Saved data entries

****

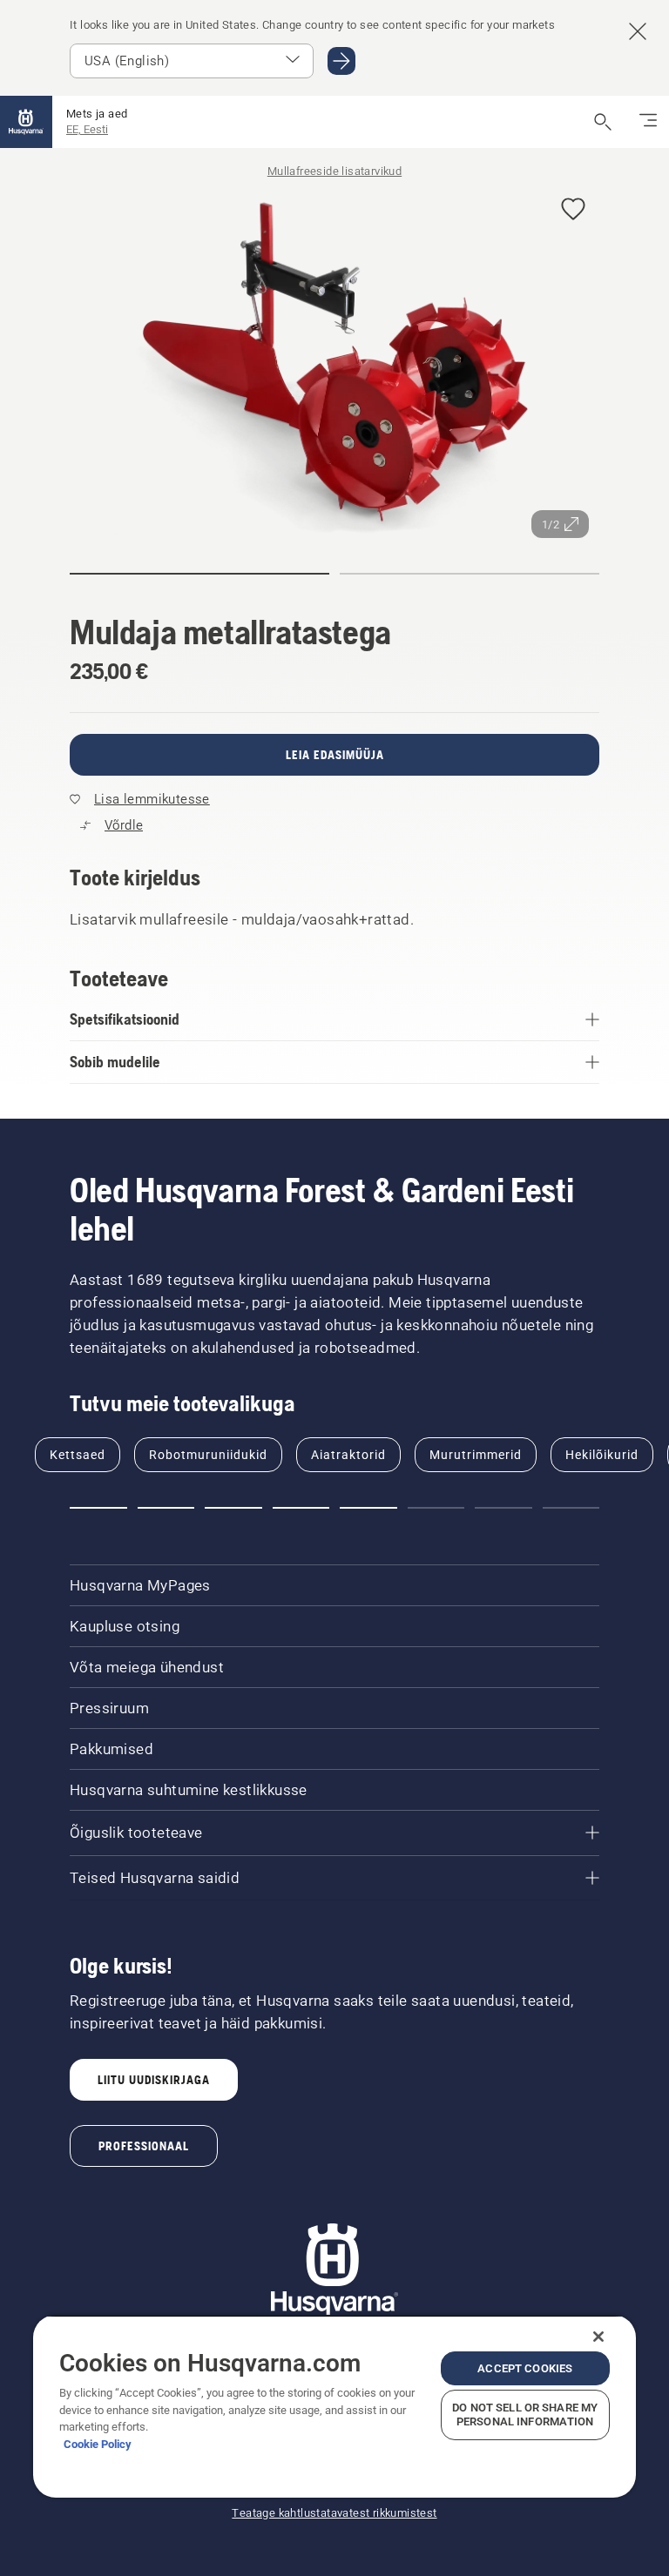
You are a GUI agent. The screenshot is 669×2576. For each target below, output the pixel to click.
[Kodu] (26, 122)
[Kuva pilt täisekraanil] (334, 362)
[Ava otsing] (603, 122)
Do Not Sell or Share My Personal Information (525, 2414)
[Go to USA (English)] (341, 61)
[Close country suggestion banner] (638, 31)
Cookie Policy (98, 2444)
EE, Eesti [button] (87, 129)
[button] (573, 210)
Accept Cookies (524, 2368)
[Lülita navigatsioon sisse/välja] (648, 122)
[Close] (598, 2337)
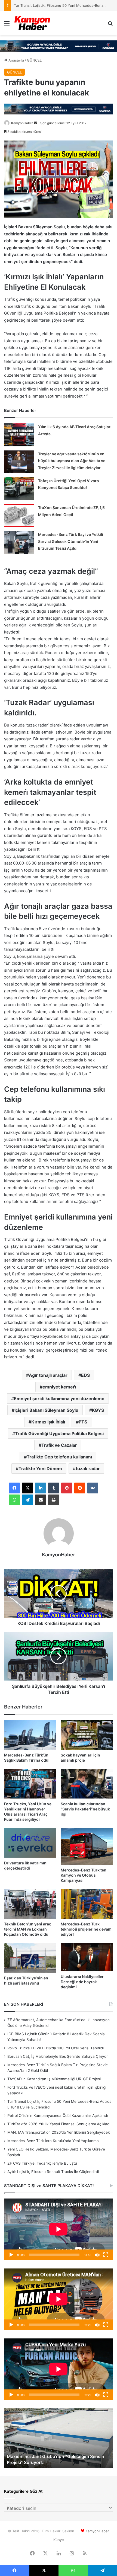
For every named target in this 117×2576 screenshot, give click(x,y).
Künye (58, 2539)
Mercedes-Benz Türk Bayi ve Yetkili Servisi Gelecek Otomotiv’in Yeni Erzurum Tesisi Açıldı (70, 541)
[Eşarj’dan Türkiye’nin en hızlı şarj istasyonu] (30, 1958)
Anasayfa (15, 60)
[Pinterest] (66, 1488)
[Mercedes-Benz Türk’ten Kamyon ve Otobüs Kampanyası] (87, 1846)
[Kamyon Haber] (32, 23)
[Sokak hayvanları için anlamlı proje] (87, 1734)
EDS (85, 1375)
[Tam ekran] (106, 2255)
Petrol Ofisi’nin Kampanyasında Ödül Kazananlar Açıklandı (57, 2115)
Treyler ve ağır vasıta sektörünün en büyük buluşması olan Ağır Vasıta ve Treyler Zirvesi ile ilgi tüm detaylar (71, 461)
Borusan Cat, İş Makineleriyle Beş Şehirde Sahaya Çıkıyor (57, 2056)
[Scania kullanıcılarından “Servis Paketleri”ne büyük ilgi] (87, 1784)
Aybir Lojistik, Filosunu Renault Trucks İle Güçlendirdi (53, 2171)
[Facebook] (14, 1488)
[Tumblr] (53, 1488)
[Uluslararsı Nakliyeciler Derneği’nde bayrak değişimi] (87, 1957)
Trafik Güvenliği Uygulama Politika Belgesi (59, 1433)
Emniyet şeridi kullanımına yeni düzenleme (59, 1398)
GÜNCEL (34, 60)
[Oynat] (11, 2255)
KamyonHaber (22, 123)
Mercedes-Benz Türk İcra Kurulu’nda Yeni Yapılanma (53, 2141)
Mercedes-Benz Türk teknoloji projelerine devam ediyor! (86, 1929)
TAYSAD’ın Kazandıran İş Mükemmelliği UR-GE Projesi (54, 2079)
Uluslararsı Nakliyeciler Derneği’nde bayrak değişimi (82, 1981)
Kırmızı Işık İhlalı (48, 1422)
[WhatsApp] (14, 1500)
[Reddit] (79, 1488)
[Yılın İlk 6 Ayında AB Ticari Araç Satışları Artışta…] (19, 434)
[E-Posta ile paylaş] (40, 1500)
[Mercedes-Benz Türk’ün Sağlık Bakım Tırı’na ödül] (30, 1734)
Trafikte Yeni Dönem (40, 1468)
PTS (83, 1422)
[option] (58, 2438)
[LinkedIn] (40, 1488)
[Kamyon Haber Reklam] (58, 46)
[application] (58, 2229)
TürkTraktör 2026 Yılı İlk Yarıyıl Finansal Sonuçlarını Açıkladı (58, 2124)
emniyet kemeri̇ (59, 1387)
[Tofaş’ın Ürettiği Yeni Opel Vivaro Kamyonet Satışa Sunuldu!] (19, 488)
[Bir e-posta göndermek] (35, 123)
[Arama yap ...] (110, 25)
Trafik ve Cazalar (59, 1445)
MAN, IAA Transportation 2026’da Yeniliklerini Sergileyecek (58, 2132)
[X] (27, 1488)
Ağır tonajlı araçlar (48, 1375)
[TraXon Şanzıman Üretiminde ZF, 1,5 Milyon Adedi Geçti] (19, 515)
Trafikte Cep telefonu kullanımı (59, 1457)
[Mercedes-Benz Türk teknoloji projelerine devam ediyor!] (87, 1904)
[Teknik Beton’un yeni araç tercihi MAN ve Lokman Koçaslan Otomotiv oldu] (30, 1904)
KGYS (98, 1410)
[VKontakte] (92, 1488)
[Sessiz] (97, 2255)
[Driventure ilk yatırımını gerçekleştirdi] (30, 1843)
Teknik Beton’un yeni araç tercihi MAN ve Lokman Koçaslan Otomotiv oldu (27, 1929)
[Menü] (7, 25)
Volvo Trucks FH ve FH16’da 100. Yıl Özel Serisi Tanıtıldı (55, 2048)
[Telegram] (27, 1500)
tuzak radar (88, 1468)
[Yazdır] (53, 1500)
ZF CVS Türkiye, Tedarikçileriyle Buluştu (42, 2163)
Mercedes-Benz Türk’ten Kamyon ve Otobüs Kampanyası (83, 1875)
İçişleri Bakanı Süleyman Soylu (46, 1410)
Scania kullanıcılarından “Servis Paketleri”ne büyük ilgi (85, 1808)
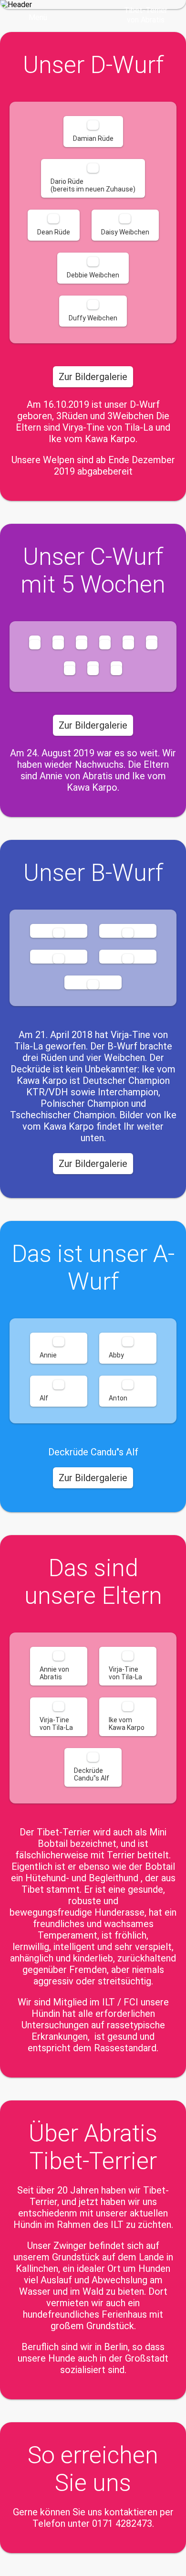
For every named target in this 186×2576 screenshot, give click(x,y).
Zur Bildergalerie (93, 376)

****

What to produce>
Copy every line above word for word and exclude the pictures.

Solution to the exercise>
You are a GUI agent. The screenshot is 669×2576. For each target below, output the pixel to click.
[Kodu] (26, 122)
[Kuva pilt täisekraanil] (334, 362)
[Ava otsing] (603, 122)
Do Not Sell or Share My Personal Information (525, 2414)
[Go to USA (English)] (341, 61)
[Close country suggestion banner] (638, 31)
Cookie Policy (98, 2444)
EE, Eesti [button] (87, 129)
[button] (573, 210)
Accept Cookies (524, 2368)
[Lülita navigatsioon sisse/välja] (648, 122)
[Close] (598, 2337)
For every named target in this 117×2576 screenshot, give click(x,y).
Künye (58, 2539)
Mercedes-Benz Türk Bayi ve Yetkili Servisi Gelecek Otomotiv’in Yeni Erzurum Tesisi Açıldı (70, 541)
[Eşarj’dan Türkiye’nin en hızlı şarj istasyonu] (30, 1958)
Anasayfa (15, 60)
[Pinterest] (66, 1488)
[Mercedes-Benz Türk’ten Kamyon ve Otobüs Kampanyası] (87, 1846)
[Kamyon Haber] (32, 23)
[Sokak hayvanları için anlamlı proje] (87, 1734)
EDS (85, 1375)
[Tam ekran] (106, 2255)
Petrol Ofisi’nin Kampanyasında Ödül Kazananlar Açıklandı (57, 2115)
Treyler ve ağır vasıta sektörünün en büyük buluşması olan Ağır Vasıta ve Treyler Zirvesi ile ilgi tüm detaylar (71, 461)
Borusan Cat, İş Makineleriyle Beş Şehirde Sahaya Çıkıyor (57, 2056)
[Scania kullanıcılarından “Servis Paketleri”ne büyük ilgi] (87, 1784)
Aybir Lojistik, Filosunu Renault Trucks İle Güçlendirdi (53, 2171)
[Facebook] (14, 1488)
[Tumblr] (53, 1488)
[Uluslararsı Nakliyeciler Derneği’nde bayrak değişimi] (87, 1957)
Trafik Güvenliği Uygulama Politika Belgesi (59, 1433)
Emniyet şeridi kullanımına yeni düzenleme (59, 1398)
GÜNCEL (34, 60)
[Oynat] (11, 2255)
KamyonHaber (22, 123)
Mercedes-Benz Türk İcra Kurulu’nda Yeni Yapılanma (53, 2141)
Mercedes-Benz Türk teknoloji projelerine devam ediyor! (86, 1929)
TAYSAD’ın Kazandıran İş Mükemmelliği UR-GE Projesi (54, 2079)
Uluslararsı Nakliyeciler Derneği’nde bayrak değişimi (82, 1981)
Kırmızı Işık İhlalı (48, 1422)
[WhatsApp] (14, 1500)
[Reddit] (79, 1488)
[Yılın İlk 6 Ayında AB Ticari Araç Satışları Artışta…] (19, 434)
[E-Posta ile paylaş] (40, 1500)
[Mercedes-Benz Türk’ün Sağlık Bakım Tırı’na ödül] (30, 1734)
Trafikte Yeni Dönem (40, 1468)
PTS (83, 1422)
[option] (58, 2438)
[LinkedIn] (40, 1488)
[Kamyon Haber Reklam] (58, 46)
[application] (58, 2229)
TürkTraktör 2026 Yılı İlk Yarıyıl Finansal Sonuçlarını Açıkladı (58, 2124)
emniyet kemeri̇ (59, 1387)
[Tofaş’ın Ürettiği Yeni Opel Vivaro Kamyonet Satışa Sunuldu!] (19, 488)
[Bir e-posta göndermek] (35, 123)
[Arama yap ...] (110, 25)
Trafik ve Cazalar (59, 1445)
MAN, IAA Transportation 2026’da Yeniliklerini Sergileyecek (58, 2132)
[X] (27, 1488)
Ağır tonajlı araçlar (48, 1375)
[TraXon Şanzıman Üretiminde ZF, 1,5 Milyon Adedi Geçti] (19, 515)
Trafikte Cep telefonu kullanımı (59, 1457)
[Mercedes-Benz Türk teknoloji projelerine devam ediyor!] (87, 1904)
[Teknik Beton’un yeni araç tercihi MAN ve Lokman Koçaslan Otomotiv oldu] (30, 1904)
KGYS (98, 1410)
[VKontakte] (92, 1488)
[Sessiz] (97, 2255)
[Driventure ilk yatırımını gerçekleştirdi] (30, 1843)
Teknik Beton’un yeni araç tercihi MAN ve Lokman Koçaslan Otomotiv oldu (27, 1929)
[Menü] (7, 25)
Volvo Trucks FH ve FH16’da 100. Yıl Özel Serisi Tanıtıldı (55, 2048)
[Telegram] (27, 1500)
tuzak radar (88, 1468)
[Yazdır] (53, 1500)
ZF CVS Türkiye, Tedarikçileriyle Buluştu (42, 2163)
Mercedes-Benz Türk’ten Kamyon ve Otobüs Kampanyası (83, 1875)
İçişleri Bakanı Süleyman Soylu (46, 1410)
Scania kullanıcılarından “Servis Paketleri”ne büyük ilgi (85, 1808)
For every named target in this 186×2576 screenshot, give click(x,y).
Zur Bildergalerie (93, 376)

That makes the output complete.